- Specialty: Neurology

= Geniculate ganglionitis =

Geniculate ganglionitis or geniculate neuralgia (GN), also called nervus intermedius neuralgia, Ramsay Hunt syndrome, or Hunt's neuralgia, is a rare disorder characterized by severe paroxysmal neuralgic pain deep in the ear, that may spread to the ear canal, outer ear, mastoid or eye regions. GN may also occur in combination with trigeminal or glossopharyngeal neuralgia.

The pain of GN is sharp, shooting or burning and can last for hours. Painful attacks can be triggered by cold, noise, swallowing or touch, but triggers are usually unique to the sufferer. Other related symptoms that may be experienced include increased salivation, bitter taste, tinnitus and vertigo.

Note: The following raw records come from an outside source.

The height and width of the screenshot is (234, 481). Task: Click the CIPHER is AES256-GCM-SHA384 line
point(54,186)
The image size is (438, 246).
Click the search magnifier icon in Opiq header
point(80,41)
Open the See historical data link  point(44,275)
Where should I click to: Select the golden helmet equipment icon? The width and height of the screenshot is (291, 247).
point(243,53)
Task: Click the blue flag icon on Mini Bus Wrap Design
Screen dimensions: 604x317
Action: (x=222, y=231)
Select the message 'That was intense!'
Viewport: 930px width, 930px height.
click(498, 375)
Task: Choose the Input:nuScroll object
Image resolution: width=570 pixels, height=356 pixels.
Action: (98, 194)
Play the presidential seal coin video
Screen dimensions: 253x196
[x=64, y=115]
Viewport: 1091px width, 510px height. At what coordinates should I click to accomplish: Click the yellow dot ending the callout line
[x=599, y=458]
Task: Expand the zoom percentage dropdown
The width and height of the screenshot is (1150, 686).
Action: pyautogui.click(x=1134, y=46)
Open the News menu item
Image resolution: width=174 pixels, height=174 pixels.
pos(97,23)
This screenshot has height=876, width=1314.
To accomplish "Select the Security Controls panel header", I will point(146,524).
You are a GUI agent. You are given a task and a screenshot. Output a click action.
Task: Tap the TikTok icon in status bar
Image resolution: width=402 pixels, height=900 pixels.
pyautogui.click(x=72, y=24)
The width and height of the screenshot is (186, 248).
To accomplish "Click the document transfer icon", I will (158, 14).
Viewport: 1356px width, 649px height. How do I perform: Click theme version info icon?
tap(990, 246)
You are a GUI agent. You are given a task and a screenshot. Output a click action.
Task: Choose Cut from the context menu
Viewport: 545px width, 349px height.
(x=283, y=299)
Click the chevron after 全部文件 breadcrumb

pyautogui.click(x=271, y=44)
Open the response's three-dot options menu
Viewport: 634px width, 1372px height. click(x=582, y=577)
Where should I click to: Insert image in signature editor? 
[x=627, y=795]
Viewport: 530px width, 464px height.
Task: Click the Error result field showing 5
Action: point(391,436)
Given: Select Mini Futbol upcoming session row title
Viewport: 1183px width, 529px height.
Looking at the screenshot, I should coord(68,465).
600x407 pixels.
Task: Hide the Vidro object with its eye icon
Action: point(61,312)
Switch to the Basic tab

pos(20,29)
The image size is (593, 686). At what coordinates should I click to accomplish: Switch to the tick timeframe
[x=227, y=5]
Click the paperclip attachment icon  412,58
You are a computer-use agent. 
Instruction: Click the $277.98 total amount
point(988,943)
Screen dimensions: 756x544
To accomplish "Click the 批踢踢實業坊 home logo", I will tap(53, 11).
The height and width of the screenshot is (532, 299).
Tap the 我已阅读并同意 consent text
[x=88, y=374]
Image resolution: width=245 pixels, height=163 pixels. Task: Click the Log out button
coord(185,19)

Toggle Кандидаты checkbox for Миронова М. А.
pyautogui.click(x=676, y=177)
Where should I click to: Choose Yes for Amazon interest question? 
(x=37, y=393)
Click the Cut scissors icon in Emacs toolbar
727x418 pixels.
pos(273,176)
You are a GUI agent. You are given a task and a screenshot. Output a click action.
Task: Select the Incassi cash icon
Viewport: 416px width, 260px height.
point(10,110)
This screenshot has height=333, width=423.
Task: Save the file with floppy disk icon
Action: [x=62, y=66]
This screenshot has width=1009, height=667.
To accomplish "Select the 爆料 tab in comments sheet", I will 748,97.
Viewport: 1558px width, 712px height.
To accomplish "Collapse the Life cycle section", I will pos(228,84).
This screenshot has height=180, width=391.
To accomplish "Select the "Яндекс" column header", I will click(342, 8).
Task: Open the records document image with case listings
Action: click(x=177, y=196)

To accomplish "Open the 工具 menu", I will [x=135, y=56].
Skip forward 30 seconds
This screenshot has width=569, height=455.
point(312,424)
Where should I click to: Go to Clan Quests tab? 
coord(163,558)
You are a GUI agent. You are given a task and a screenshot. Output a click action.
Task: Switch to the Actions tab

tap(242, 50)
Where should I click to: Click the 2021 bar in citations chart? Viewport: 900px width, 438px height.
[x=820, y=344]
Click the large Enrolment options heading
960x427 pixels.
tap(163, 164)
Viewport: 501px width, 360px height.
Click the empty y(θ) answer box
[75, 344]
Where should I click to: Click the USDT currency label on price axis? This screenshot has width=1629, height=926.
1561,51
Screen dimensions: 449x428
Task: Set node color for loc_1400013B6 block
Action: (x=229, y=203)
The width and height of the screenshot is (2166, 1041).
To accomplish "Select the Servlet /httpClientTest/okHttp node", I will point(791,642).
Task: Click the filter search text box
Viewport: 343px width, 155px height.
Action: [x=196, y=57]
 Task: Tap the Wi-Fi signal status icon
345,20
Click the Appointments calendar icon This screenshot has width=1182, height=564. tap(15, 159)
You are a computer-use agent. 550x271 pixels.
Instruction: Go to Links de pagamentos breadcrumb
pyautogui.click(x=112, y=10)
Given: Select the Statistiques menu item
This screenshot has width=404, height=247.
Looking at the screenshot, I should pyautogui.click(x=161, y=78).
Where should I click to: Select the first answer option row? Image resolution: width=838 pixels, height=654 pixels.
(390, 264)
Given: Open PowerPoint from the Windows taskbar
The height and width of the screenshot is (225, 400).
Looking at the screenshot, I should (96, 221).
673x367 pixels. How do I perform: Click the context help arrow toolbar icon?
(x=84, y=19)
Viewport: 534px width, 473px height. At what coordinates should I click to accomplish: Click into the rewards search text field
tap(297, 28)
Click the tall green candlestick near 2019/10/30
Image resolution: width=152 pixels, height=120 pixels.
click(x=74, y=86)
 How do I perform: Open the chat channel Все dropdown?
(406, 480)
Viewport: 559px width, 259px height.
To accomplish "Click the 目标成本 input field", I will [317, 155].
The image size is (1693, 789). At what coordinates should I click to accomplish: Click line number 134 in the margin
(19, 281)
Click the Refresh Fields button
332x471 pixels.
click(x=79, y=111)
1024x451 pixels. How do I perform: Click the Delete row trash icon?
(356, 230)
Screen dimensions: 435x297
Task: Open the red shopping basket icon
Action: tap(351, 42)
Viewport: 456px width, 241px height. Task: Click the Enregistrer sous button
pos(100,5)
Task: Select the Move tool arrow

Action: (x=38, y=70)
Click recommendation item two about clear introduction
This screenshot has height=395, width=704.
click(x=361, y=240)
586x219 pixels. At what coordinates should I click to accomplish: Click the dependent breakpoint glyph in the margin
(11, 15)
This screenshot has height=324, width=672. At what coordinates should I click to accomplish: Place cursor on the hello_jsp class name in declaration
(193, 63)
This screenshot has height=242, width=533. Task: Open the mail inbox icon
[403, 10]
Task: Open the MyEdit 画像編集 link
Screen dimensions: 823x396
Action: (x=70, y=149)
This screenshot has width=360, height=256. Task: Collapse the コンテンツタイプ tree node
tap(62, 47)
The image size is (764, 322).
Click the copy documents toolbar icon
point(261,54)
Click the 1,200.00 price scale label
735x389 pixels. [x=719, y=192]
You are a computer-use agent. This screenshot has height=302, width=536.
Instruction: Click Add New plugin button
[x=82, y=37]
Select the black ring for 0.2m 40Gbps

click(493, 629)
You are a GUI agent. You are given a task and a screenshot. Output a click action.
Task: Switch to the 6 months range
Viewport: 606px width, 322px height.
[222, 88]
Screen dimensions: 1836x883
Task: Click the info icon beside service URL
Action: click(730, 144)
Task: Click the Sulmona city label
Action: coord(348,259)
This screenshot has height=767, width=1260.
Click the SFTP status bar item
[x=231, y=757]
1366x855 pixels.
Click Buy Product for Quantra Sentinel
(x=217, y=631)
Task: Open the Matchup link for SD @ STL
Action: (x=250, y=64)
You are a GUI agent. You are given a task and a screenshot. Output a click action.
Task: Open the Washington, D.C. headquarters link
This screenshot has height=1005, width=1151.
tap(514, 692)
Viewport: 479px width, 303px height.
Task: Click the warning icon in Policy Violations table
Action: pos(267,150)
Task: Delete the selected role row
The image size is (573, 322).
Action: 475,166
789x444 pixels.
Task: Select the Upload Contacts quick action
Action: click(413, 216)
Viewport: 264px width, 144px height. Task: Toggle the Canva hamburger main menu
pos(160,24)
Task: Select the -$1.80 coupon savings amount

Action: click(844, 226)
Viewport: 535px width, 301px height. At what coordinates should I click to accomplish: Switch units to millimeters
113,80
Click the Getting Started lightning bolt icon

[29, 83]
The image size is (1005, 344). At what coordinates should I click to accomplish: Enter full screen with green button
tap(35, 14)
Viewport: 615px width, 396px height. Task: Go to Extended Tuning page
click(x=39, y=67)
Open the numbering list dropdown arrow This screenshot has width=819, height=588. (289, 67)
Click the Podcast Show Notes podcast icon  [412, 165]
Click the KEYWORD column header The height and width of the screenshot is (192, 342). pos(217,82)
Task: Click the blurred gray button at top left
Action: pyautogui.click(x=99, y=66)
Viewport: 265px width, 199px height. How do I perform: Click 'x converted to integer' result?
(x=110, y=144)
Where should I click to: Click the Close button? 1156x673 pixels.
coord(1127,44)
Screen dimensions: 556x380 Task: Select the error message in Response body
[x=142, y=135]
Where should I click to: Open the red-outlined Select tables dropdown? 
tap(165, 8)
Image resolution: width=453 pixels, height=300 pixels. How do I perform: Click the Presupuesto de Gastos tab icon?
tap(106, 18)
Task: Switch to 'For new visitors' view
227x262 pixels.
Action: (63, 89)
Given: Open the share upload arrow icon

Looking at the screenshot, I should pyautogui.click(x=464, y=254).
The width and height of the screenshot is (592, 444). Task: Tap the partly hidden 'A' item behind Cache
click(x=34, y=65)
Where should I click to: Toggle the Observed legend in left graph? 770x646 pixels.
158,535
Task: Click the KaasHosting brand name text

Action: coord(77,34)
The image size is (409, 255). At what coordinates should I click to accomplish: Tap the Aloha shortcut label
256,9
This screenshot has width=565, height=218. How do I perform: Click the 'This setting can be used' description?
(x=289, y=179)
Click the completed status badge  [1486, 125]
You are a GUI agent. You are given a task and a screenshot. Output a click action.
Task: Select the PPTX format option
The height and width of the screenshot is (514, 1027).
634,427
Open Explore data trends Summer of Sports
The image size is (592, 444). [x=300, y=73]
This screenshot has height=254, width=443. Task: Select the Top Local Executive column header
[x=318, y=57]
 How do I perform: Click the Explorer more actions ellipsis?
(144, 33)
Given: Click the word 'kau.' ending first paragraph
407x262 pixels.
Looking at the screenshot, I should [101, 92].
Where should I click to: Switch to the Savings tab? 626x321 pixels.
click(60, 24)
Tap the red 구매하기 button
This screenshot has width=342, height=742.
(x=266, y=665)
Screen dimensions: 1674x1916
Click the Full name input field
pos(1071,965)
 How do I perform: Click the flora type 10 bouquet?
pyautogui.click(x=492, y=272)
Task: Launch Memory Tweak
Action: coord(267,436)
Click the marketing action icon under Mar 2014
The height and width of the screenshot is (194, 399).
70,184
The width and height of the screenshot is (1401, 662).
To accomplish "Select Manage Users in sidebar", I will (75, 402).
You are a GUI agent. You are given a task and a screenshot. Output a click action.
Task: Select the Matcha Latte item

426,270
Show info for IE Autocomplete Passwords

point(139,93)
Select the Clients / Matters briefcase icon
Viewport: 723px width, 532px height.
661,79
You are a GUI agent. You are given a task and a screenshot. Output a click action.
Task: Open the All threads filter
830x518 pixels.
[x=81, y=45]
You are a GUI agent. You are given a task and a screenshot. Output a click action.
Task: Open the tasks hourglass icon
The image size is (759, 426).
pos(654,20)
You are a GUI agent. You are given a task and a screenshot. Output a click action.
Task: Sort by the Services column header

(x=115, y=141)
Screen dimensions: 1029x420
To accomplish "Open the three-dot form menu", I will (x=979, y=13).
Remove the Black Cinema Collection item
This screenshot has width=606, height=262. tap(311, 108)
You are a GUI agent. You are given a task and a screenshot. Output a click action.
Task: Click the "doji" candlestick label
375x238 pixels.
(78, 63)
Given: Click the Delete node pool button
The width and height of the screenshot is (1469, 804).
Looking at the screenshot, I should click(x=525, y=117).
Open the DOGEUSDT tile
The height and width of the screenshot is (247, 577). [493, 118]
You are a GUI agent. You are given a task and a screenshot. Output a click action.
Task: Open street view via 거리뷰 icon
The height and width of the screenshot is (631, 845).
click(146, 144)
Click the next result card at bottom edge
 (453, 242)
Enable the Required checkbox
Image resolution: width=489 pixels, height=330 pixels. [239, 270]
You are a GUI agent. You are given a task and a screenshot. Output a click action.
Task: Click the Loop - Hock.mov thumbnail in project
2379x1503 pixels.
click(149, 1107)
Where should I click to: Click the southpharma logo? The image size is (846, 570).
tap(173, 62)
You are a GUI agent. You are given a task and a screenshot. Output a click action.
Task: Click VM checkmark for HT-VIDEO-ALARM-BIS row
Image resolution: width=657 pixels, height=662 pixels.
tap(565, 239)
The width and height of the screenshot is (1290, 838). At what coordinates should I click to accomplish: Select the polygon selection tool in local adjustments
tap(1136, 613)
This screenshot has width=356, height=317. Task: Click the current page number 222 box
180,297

GN is rare, and only limited data is available regarding the incidence, prevalence, and risk factors associated with this condition. Middle-aged adults, however, seem to be predominantly affected, women more than men.
==Cause==
GN may be caused by compression of somatic sensory branch of cranial nerve VII which goes through the nervus intermedius. In sufferers of GN, signals sent along these nerves are altered and interpreted by the geniculate ganglion (a structure in the brain) as GN pain. GN may also develop following herpes zoster oticus (Ramsay Hunt syndrome), where cold sores occur on the ear drum or ear. This may also be associated with facial paresis (weakness), tinnitus, vertigo and deafness. Disorders of lacrimation, salivation and/or taste sometimes accompany the pain. There is a common association with herpes zoster.

== Diagnosis ==
Diagnostic criteria:

A. Pain paroxysms of intermittent occurrence, lasting for seconds or minutes, in the depth of the ear

B. Presence of a trigger area in the posterior wall of the auditory canal

C. Not attributed to another disorder

==Treatment==

=== Pharmacological ===
A trial of the anticonvulsant drug carbamazepine is common for patients diagnosed with GN. For patients who do not tolerate or respond to carbamazepine, alternative drugs include oxcarbazepine, gabapentin, phenytoin, lamotrigine, and baclofen. In addition, tricyclics (e.g., amitriptyline) and pregabalin are useful in other types of neuropathic pain.

=== Surgical ===
A variety of surgeries have been performed including microvascular decompression (MVD) of the fifth, ninth, and tenth nerves; as well as partial cutting of the nervus intermedius, geniculate ganglion, chorda tympani and/or the ninth and tenth cranial nerves.